Welcome to Boomtown - Chapter 3
The bumps had always been there, even when he was an infant. His pa told him it was a sign of special things to come. Thankfully, his hair came in thick as he grew into toddlerhood, so the lumps weren’t obvious unless someone put her hands on his head. That didn’t happen often enough for him to worry about.
Pa told Earl the bumps were like antennae. Each one was tuned into something different; animals, people’s thoughts, the vibe of the universe, etc. Earl thought it was bullshit. He had never been any luckier than anyone without a lumpy head, so what good was it even if he was “tuned in?” None. None at all.
The only experience Earl could remember that remotely resembled luck or clairvoyance or awareness in the slightest occurred when they visited Scotland. He was a teen and the family was walking the fields to nowhere in particular. The fog was just lifting a bit when they saw another little group wandering in the grass.
It looked like a father, a teenage girl, and a boy. They were talking and laughing and Earl was wondering what it would be like to be easy with people like that, even his family. To just walk in a pasture talking and laughing in the morning mist, not a care in the world. It must be amazing.

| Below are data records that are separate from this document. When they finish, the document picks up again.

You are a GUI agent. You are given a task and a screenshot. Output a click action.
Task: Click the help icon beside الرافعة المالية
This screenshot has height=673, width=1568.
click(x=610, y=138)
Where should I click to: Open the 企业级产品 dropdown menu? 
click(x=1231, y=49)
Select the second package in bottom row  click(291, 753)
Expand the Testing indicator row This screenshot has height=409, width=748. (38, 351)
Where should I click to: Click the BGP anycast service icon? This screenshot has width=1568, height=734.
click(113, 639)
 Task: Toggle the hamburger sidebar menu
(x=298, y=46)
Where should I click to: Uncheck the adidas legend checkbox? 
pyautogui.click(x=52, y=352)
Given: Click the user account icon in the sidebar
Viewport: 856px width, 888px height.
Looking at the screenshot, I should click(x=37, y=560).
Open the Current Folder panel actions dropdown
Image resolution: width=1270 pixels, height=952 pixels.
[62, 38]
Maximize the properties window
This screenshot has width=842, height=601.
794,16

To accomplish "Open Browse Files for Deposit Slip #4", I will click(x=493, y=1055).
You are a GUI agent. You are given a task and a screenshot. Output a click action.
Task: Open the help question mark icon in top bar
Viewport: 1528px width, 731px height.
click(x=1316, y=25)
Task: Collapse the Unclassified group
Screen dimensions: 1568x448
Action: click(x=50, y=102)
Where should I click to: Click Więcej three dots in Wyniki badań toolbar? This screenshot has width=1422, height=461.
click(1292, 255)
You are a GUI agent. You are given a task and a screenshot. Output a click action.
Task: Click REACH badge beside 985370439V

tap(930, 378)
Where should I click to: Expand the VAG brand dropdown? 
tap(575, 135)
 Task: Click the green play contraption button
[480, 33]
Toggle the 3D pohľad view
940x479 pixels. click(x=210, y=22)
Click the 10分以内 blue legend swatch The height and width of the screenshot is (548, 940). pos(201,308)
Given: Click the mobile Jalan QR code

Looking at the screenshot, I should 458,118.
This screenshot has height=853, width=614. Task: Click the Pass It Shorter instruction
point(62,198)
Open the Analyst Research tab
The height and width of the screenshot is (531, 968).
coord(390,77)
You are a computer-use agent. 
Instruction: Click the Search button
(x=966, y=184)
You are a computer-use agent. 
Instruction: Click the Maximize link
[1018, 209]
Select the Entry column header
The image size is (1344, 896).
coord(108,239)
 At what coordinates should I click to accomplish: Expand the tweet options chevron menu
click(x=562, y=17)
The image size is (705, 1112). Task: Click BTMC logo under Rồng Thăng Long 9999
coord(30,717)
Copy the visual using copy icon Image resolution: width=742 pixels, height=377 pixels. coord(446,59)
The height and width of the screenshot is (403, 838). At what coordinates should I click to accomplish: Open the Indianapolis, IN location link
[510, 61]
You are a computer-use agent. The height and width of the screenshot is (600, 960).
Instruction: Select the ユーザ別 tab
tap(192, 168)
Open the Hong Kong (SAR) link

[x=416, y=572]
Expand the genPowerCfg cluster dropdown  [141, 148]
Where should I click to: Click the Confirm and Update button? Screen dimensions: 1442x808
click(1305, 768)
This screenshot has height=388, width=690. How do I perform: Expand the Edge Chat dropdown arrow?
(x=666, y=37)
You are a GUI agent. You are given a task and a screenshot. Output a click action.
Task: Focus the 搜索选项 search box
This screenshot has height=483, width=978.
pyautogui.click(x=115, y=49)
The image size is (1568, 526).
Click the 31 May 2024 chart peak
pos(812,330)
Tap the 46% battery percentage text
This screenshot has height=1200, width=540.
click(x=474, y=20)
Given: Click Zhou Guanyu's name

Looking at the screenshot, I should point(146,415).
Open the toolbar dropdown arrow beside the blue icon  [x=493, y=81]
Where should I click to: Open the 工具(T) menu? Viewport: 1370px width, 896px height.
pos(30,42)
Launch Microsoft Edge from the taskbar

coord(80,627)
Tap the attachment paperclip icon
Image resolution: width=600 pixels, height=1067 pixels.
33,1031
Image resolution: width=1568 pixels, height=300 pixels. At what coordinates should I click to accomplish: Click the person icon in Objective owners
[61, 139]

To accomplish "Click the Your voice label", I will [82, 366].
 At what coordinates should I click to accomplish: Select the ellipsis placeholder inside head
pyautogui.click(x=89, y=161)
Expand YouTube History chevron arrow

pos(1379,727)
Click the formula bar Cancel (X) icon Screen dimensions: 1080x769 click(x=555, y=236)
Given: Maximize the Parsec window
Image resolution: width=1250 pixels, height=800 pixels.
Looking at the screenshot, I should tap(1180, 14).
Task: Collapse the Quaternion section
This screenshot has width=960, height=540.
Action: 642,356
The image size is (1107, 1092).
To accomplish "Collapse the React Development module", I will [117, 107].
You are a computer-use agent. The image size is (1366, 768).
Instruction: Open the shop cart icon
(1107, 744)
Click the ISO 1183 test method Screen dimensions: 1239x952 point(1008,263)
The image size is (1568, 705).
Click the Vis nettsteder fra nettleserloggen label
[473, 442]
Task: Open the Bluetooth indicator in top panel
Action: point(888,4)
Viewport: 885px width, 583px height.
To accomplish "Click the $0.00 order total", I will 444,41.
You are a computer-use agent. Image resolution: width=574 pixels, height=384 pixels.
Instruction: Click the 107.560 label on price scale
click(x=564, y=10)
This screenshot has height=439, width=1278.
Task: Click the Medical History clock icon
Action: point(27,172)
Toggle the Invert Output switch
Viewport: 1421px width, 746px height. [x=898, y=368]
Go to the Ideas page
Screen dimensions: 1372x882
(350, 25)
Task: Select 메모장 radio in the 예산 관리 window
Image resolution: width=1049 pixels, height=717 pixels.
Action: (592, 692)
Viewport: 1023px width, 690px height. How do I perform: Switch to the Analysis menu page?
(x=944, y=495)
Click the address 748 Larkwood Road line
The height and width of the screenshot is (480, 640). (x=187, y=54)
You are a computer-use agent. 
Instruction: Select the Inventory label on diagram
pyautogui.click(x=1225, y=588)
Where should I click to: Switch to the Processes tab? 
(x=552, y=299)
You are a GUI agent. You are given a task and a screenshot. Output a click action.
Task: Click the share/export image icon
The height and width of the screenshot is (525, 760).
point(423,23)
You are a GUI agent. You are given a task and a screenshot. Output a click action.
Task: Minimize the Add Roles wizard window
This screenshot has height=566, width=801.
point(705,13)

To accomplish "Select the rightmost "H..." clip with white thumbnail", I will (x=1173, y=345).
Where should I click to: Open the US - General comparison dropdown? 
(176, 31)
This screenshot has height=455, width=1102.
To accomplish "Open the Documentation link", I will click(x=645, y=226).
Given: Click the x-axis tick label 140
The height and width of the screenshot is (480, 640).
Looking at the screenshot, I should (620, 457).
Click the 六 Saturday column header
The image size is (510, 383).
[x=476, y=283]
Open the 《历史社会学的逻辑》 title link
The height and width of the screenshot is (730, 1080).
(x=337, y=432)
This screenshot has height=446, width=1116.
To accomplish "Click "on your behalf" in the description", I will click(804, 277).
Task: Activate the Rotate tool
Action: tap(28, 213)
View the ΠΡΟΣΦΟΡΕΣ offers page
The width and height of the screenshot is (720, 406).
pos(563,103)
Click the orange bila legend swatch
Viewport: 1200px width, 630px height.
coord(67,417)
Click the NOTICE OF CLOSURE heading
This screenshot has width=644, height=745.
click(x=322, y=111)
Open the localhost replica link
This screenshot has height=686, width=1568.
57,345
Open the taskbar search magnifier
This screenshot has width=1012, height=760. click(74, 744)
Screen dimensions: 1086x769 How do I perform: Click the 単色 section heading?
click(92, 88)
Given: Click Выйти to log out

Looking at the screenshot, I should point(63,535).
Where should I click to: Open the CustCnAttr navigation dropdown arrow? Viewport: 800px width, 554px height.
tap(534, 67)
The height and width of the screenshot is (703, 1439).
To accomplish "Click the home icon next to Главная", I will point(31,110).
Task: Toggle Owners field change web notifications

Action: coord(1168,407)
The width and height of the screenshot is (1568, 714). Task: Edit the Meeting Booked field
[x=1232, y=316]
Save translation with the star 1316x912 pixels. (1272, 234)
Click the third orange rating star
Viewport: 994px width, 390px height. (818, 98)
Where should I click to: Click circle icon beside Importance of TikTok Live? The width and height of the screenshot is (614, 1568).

Then Earl started to feel a rumbling. He heard and felt this low rumble, and turned to look at his pa. Pa and the rest of the family were not reacting at all. It was like they didn’t even feel or hear the rumble that was building until it was nearly deafening. He screamed and the other family looked up, suddenly aware of his presence. They began to run over to Earl because of his screams, and that’s when it happened.
A herd of Highland cattle stampeded by. They came out of nowhere, out of the fog, and thundered over the ground where the girl and her family had been strolling. If not for Earl’s screams, they’d have been trampled. The herd continued into a small village nearby, knocking carts to the ground. Some of the cattle were wounded and subsequently destroyed.
Testing showed the herd suffered from bovine spongiform enchephalopathy. Had the cattle not stampeded, they might have gotten into the food chain as well as killing the little family. Earl put it down to acute hearing, but he became the “boy who stopped the mad cows.” It was a moniker he could have done without.
Mary, her father and brother came to the pub that evening to buy dinner for Earl and his family as a thank you for saving their lives. Earl couldn’t help blushing every time he and Mary made eye contact. They slyly eyed one another with peripheral vision, neither of them forward enough to out and out stare, tempting as it was. The air was crackling. They had no idea their families were even at the table. It was heavenly.
When the dinner was over. Earl and Mary shook hands formally, as did everyone else. They also traded addresses. “I promise I’ll write you!” “Let’s stay in touch!” They said all the things teens have said since time began, whether they met on the beach or at summer camp. But Mary really did write Earl, and that was enough for him. He started saving his coins for a trip to America to visit her.
Mary couldn’t forget the slight Irish lad who saved her life. She had never seen anyone like him. He was so still, even when the rest of the world was spinning with activity. His eyes twinkled so that she swore to herself her Earl must be half leprechaun. Was that possible? She brought a book home from the library on fairies and leprechauns and elves. Ireland was such a magical place. She wished they had been able to see where Earl lived. She wondered if he burned peat in a fireplace in his living room.
Earl told the doctor that the lumps had always been on his head, and they had never caused him any discomfort. Life had far worse trials for him than those stupid lumps. He didn’t tell the doctor about his mad cow sensing skills. He’d made that mistake before. It wasn’t worth changing hospitals again just to avoid a psychiatric evaluation.